Meskipun komitmen Presiden Yudhoyono untuk membatasi emisi banyak menerima pujian, namun Inpres [PDF] moratorium tersebut mendapatkan tinjauan yang beragam dari kelompok hijau. Beberapa kekecewaan terjadi karena moratorium dianggap tidak mencakup luas wilayah hutan yang lebih banyak lagi. Organisasi-organisasi ini mencatat bahwa beberapa hutan-hutan sekunder juga memiliki nilai konservasi tinggi bagi keanekaragaman hayati dan menyimpan sejumlah besar karbon. Lebih lanjut, kritik moratorium mengatakan bahwa kawasan lindung yang penting tampaknya meninggalkan peta yang mendefinisikan area mana yang tidak di konversi. Banyak pertanyaan bergulir, apakah moratorium yang ada saat ini akan membantu Indonesia memenuhi target 7/26?



Click image to enlarge


Agus Purnomo, Staff Khusus Presiden Yudhoyono Bidang Perubahan Iklim tidak sependapat dengan pernyataan skeptis tersebut. Berbicara kepada mongabay.com pada akhir Mei, Agus Purnomo mengatakan Instruksi Presiden Yudhoyono tentang moratorium meletakkan jalur untuk pertumbuhan ekonomi yang berkelanjutan di Indonesia.

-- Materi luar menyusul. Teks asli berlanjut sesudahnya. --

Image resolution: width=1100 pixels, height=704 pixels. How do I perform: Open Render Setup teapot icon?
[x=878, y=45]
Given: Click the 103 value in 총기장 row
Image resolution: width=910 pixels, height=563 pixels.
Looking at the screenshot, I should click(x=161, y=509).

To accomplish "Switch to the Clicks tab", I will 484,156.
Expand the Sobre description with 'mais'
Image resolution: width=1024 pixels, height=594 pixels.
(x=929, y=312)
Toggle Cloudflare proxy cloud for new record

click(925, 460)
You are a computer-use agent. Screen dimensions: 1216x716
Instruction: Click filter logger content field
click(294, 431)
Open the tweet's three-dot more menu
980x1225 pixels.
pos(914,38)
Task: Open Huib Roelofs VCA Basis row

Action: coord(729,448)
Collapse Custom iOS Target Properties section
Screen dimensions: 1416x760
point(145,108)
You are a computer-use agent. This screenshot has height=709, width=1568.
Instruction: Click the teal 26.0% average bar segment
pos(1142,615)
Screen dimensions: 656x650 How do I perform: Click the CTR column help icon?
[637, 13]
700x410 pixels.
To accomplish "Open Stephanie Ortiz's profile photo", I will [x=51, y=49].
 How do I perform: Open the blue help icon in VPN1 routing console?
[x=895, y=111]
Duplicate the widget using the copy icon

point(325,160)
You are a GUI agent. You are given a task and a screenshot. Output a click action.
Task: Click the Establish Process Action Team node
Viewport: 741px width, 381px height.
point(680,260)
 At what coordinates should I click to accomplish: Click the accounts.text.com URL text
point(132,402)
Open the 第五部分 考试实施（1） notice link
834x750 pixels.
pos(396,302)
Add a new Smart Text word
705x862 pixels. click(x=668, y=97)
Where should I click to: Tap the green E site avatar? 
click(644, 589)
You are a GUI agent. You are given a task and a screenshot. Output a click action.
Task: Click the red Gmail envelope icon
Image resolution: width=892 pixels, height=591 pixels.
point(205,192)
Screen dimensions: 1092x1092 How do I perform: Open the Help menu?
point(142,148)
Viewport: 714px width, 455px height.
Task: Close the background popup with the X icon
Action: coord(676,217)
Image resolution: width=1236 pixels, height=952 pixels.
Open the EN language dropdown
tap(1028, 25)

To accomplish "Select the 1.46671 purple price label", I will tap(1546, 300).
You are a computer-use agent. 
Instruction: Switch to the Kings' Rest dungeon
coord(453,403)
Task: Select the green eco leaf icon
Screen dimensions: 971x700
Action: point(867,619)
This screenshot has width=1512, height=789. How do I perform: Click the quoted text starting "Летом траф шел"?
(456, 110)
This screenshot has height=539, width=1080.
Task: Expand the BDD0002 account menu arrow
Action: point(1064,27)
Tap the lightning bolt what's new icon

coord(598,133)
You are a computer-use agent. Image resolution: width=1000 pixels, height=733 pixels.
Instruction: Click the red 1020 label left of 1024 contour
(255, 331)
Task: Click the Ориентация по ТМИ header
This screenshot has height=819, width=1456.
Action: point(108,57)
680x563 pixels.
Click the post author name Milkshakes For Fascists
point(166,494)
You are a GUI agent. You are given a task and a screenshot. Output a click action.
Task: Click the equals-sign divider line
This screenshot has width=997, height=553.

“Indonesia telah bergerak pada arah yang benar, hampir melewati titik yang tidak akan kembali, di jalur menuju ekonomi karbon rendah dan berkelanjutan,” katanya. “Pembangunan yang berkelanjutan telah menjadi bagian yang terintergrasi dengan pembangunan ekonomi Indonesia pada tingkat tertinggi pembuatan kebijakan.”


Agus Purnomo mengatakan bahwa kebijakan mengikat secara hukum harus membantu mendorong sektor kehutanan keluar dari pendekatan business-as-usual yang merusak pengelolaan hutan agar menjadi lebih lestari. Agus Purnomo mencatat bahwa perusahaan Indonesia yang bertanggung jawab terhadap lingkungannya bisa mendapatkan akses pasar yang lebih baik, dan juga memberikan harga premium bagi produknya. 




WAWANCARA DENGAN AGUS PURNOMOS, STAFF KHUSUS PRESIDEN YUDHOYONO UNTUK PERUBAHAN IKLIM 






mongabay.com: Apakah Inpres langkah ke arah yang lebih, berkelanjutan ekonomi ramah lingkungan?


Kalbar. Photos dan Rhett Butler


Agus Purnomo: Ya, INPRES merupakan langkah besar untuk menuju pertumbuhan ekonomi yang berkelanjutan. Ini merupakan Inpres pertama untuk moratorium terhadap penundaan izin baru yang pernah dimiliki oleh Indonesia, dan hal ini terjadi di masa pemerintahan Presiden SBY.


Indonesia telah bergerak menuju arah yang benar, hampir melewati titik yang tidak akan kembali, menuju ke arah ekonomi rendah karbon yang berkelanjutan. Pembangunan yang berkeberlanjutan telah menjadi bagian yang integral dari pembangunan ekonomi Indonesia, termasuk di tingkat tertinggi pembuatan kebijakan.


Instruksi presiden untuk menangguhkan penerbitan izin baru selama dua tahun ini dimaksudkan untuk memberikan ruang bagi perbaikan pemerintahan, khususnya di hutan primer dan lahan gambut di Indonesia. Hal ini dimaksudkan untuk menyeimbangkan pembangunan ekonomi, sosial dan lingkungan, sebagai bagian dari kebijakan terpadu untuk mengurangi emisi gas rumah kaca (GRK) dari deforestasi dan degradasi hutan (REDD).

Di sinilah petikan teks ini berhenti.